Selenium in humans: which is the safe range of intake?

Marco Vinceti, Tommaso Filippini, Federica Violi, Marcella Malavolti, Carlotta Malagoli, Annalisa Bargellini, Paola Borella

Oral presentation at "Trace elements between deficiency and toxicity: update and perspectives". Modena - October 1-2, 2015

The role of selenium in human health and disease has been object of extreme interest in the latest years, as shown by the large and still quickly growing number of studies which investigated the biological properties and health effects of this essential trace element. Laboratory and epidemiologic studies support a broad and sometimes very conflicting pattern of effects, making it difficult to reconcile such evidence in single unifying view. In fact, among other properties selenium has been suggested to both protect against cancer and to induce it, to protect against diabetes and to exert diabetogenic effects, to be neurotoxic and neuroprotective, and under a toxicological perspective to be both pro-oxidant and anti-oxidant, genotoxic and anti-genotoxic. Adding further complexity to this issue, a few randomized trials have been carried out using organic selenium in US populations, yielding results considerably changing over time and showing concerning findings in the most recent studies.

In addition, throughout the latest decades there have been considerably uncertainty and debate about the best criteria to assess adequacy of selenium exposure, in order to avoid both deficiency and overexposure.

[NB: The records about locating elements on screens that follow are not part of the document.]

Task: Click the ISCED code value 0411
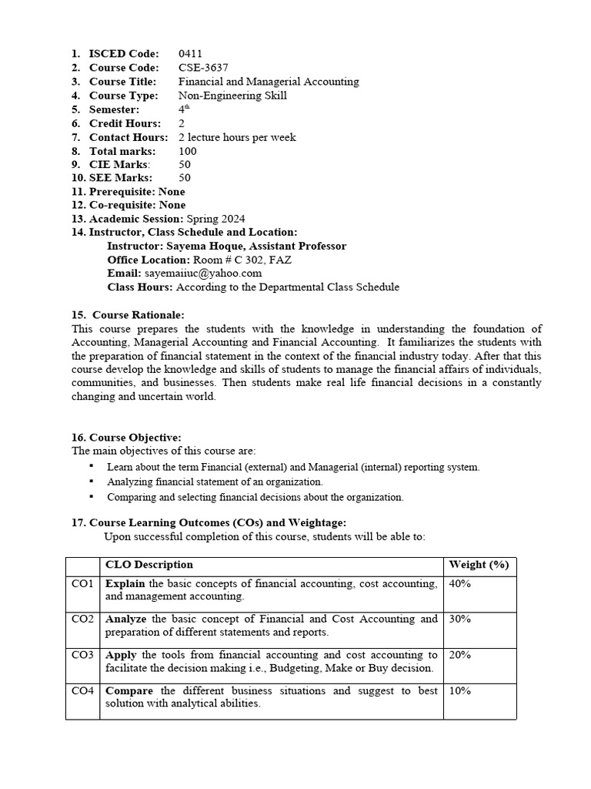[190, 54]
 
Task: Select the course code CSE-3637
[203, 68]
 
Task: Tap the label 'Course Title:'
[122, 82]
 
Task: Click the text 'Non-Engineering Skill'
[232, 96]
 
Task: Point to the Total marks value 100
[188, 151]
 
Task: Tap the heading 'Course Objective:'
[135, 438]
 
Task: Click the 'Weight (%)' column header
[479, 565]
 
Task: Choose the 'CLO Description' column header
[149, 565]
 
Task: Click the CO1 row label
[82, 584]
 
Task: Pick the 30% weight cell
[459, 619]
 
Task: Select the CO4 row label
[82, 691]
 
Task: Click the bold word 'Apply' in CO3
[121, 655]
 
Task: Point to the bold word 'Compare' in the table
[129, 691]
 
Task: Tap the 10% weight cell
[459, 691]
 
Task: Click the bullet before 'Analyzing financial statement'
[91, 482]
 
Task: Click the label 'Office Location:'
[149, 260]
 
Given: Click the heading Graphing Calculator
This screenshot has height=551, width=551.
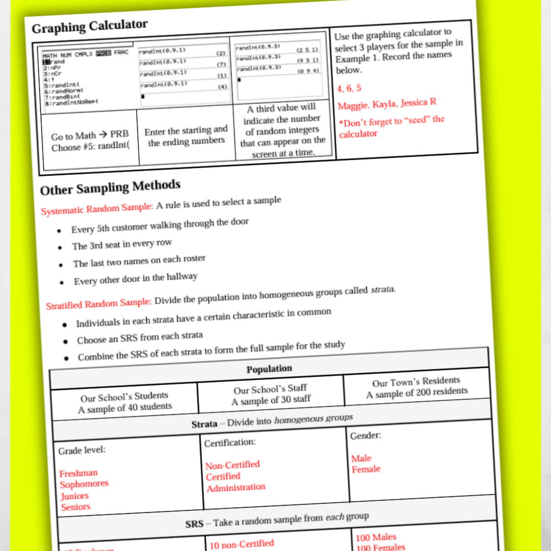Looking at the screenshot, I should pos(90,26).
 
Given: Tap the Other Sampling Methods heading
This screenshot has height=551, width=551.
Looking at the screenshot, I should pos(110,187).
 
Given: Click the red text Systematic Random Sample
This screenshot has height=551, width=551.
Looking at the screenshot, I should pos(97,209).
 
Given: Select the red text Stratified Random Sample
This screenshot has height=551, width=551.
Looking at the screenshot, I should pos(98,305).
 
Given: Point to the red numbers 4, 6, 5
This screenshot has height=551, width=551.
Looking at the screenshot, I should pos(349,88).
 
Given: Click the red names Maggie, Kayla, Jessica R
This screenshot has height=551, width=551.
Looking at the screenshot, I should pos(387,104).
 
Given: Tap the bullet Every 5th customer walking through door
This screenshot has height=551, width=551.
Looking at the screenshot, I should pos(160,226).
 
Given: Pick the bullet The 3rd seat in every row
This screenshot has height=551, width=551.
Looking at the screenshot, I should pos(122,244).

Under this perspective, both proteomic markers and epidemiological considerations have been proposed to identify a safe range of intake of the metalloid, but the evaluations of regulatory agencies as well as of investigators greatly differ about which indicators are to be chosen and to what extent may be reliable.

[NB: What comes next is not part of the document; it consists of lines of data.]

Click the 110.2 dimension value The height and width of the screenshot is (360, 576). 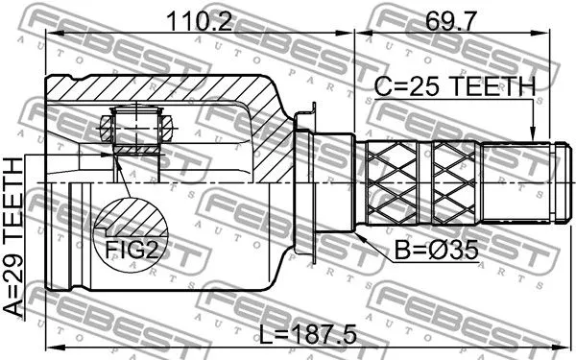201,20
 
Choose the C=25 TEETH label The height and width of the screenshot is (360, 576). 454,87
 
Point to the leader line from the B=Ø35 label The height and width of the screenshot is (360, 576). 379,240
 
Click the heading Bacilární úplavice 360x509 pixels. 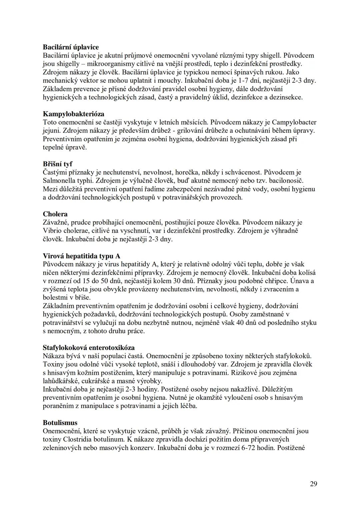(x=71, y=47)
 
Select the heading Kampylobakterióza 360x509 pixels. (x=73, y=114)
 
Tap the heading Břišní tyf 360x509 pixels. (x=57, y=164)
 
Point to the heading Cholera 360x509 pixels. (x=55, y=214)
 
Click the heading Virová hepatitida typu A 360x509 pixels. (x=82, y=256)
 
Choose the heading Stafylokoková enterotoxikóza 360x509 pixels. (x=89, y=348)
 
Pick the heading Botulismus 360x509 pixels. (x=60, y=423)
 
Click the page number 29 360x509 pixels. (x=313, y=484)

A final issue which must be considered when assessing the human health effects of selenium are the specific selenium compounds under consideration, its speciation. The various chemical forms of this element have shown markedly different effects in laboratory and veterinary studies, and this may considerably influence its health effects in the human. The selenium species found in drinking water and in the occupational environment, for example, are exclusively or mainly inorganic, while selenium compounds in foods mainly tend to be organic, thus showing markedly different metabolism and pronounced differences in nutritional and toxic properties. In this presentation, the epidemiologic evidence underlying the issue of selenium safe range of intake, as well as the potential nutritional and toxicological endpoints to be considered in such risk assessment, will be summarized, critically analyzed and discussed.